• **DATASET RECORDS**
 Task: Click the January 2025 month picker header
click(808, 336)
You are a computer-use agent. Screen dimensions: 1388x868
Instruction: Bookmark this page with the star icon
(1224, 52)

• **WRITTEN INSTRUCTION**
Rewrite the items above, changing "star icon" to "star button" wherever it appears and leaving everything else as it is.

• **ANSWER TO THIS TASK**
 Task: Click the January 2025 month picker header
click(808, 336)
You are a computer-use agent. Screen dimensions: 1388x868
Instruction: Bookmark this page with the star button
(1224, 52)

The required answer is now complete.